Whitexican is a pejorative term used in Mexico to refer to white-skinned Mexicans who usually have social and economic advantages, and who allegedly "are not aware of the prevailing system of inequalities in Mexico and believe that all Mexican citizens have the same opportunities." The term became popular on social media in the late 2010s. Since then, it has been the subject of interest among journalists and academics due to the discourses motivated by racial inequality in Mexico.

== Origin and use of the term ==
According to Nexos, the term emerged on Twitter at least in 2008. It was popularized in 2018 by posts from the Twitter account LosWhitexicans. Alfonso Forssell Méndez, writing for Nexos, states that the expression "whitexican" alludes to a social order inherited from the colonial caste system, where those who can be identified as European descendants enjoy a set of economic and social advantages.

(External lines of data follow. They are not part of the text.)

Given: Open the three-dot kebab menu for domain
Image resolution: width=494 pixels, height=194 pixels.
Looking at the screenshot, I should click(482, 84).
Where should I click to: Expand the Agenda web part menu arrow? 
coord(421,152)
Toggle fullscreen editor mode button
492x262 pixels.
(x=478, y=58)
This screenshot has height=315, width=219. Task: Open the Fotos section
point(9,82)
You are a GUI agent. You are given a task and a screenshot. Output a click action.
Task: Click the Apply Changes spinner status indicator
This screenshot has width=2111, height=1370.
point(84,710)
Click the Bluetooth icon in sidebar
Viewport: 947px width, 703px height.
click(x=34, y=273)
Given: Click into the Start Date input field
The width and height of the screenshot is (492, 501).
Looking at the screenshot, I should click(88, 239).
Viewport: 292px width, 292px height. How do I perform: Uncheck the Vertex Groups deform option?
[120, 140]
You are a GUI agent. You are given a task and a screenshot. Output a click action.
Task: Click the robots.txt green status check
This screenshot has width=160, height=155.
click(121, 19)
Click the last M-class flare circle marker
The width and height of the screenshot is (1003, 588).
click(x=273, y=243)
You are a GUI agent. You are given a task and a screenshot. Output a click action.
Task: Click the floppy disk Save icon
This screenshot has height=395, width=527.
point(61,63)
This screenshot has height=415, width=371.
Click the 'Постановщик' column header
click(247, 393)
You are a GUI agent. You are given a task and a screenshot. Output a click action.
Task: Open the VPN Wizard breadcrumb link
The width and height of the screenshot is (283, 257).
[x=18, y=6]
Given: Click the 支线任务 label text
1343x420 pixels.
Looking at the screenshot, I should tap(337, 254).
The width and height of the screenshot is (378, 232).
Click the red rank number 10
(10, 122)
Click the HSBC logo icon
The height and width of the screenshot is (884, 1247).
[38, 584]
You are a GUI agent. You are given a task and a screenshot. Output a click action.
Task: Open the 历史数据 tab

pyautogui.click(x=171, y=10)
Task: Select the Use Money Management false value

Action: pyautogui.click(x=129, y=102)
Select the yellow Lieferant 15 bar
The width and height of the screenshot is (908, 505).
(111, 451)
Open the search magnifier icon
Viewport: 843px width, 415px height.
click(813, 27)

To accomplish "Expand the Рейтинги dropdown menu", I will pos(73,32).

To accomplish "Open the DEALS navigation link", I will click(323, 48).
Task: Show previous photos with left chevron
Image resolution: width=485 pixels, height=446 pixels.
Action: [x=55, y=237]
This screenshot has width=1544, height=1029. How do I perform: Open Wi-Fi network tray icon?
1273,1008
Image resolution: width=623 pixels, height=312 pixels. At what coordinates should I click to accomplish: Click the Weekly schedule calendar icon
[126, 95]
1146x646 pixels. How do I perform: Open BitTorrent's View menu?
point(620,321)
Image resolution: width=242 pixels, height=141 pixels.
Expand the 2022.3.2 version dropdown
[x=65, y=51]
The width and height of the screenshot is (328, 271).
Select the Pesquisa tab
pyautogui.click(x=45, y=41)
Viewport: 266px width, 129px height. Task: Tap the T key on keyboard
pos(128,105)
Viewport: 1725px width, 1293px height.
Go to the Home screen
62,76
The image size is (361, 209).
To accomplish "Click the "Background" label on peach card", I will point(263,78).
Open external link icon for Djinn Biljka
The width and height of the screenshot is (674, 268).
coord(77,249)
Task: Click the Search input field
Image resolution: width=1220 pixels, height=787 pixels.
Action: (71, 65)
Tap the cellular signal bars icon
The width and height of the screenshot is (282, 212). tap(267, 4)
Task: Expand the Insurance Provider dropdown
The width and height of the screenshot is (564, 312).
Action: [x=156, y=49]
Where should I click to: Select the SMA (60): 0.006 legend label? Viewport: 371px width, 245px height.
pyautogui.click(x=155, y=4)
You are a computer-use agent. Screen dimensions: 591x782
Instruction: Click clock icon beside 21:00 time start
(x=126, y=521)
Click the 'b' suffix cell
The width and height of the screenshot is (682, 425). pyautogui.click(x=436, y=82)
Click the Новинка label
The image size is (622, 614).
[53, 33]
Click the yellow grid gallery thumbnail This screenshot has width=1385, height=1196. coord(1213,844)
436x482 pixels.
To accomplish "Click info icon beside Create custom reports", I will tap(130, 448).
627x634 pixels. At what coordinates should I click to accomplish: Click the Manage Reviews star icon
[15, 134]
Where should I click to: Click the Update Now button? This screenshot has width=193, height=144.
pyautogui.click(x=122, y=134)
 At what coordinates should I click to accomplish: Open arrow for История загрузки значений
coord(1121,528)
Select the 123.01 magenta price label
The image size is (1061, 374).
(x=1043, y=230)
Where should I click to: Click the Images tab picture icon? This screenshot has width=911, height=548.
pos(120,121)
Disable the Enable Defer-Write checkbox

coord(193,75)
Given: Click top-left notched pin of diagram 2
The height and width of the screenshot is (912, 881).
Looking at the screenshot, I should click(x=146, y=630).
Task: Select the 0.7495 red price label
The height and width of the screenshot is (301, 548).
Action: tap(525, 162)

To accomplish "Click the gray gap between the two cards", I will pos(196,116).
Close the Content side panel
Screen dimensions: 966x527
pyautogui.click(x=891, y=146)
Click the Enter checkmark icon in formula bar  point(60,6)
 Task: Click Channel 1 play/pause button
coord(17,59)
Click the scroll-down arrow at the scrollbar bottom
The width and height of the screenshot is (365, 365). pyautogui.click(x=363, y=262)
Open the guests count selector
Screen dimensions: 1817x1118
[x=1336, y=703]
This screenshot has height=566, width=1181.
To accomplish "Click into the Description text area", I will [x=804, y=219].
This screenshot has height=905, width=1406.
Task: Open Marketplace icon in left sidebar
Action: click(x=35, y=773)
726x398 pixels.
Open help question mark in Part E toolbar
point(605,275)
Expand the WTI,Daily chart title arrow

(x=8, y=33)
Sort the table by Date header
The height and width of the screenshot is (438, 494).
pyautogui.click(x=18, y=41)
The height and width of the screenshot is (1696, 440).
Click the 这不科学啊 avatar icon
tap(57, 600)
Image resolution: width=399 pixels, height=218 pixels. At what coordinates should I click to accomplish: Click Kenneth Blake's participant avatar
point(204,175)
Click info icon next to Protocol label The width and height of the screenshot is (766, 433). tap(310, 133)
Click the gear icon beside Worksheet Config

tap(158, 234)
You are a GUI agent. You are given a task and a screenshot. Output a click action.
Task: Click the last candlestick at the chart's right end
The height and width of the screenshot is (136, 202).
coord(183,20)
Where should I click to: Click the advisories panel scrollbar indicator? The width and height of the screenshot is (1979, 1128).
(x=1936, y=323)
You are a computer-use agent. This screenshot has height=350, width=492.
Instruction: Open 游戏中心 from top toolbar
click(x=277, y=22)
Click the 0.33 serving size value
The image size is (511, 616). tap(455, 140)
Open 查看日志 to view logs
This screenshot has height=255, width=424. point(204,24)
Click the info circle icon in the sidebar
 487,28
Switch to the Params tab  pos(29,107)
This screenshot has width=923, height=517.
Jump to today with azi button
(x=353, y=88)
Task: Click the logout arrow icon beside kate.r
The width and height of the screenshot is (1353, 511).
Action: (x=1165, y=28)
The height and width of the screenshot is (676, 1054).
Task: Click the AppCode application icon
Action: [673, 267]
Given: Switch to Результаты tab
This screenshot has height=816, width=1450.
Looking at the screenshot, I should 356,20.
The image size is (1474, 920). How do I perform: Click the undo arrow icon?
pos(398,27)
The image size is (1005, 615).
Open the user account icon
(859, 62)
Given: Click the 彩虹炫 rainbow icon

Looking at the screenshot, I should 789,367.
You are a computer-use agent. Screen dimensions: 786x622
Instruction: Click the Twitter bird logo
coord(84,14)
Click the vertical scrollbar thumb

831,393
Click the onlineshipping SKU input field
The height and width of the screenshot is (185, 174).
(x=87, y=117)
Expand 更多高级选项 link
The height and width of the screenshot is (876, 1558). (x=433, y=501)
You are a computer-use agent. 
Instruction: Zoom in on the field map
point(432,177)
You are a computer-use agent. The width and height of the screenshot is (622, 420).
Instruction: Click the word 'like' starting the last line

Forssell Méndez points out that the neologism, as a compendium of expressions and attitudes common among the Mexican upper classes, highlights a contrast between the "citizen of the world" stance of the "whitexican" and their conservative political positions.

Journalists and academics have commented that the term criticizes the belief that Mexican society, as a result of mestizaje, is in some way "post-racial". Regarding the cultural persistence of racism, the Sociologist Mónica Moreno, a professor at the University of Cambridge, has highlighted the evocation of mestizaje as a way to minimize racism in the country. "In Mexico, mestizaje is the ideal subject of the nation. But with mestizaje, they want to eliminate certain things and emphasize others. It is a mixture that wants to erase the indigenous and highlight the white, [the term whitexican] not as a mockery of the white mestizo for their skin color, but as a reproach to those who benefit from injustice and do nothing to correct the error."

== Controversy ==
The use of the term sparked controversy during the release of Michel Franco's 2020 film New Order. Franco argued that his film depicted "reverse racism" and singled out the word "whitexican" as "deeply racist." The director later apologized, saying he was unaware of the impact of his use of the term. On social media, critics of the term have claimed that it promotes animosity and social division.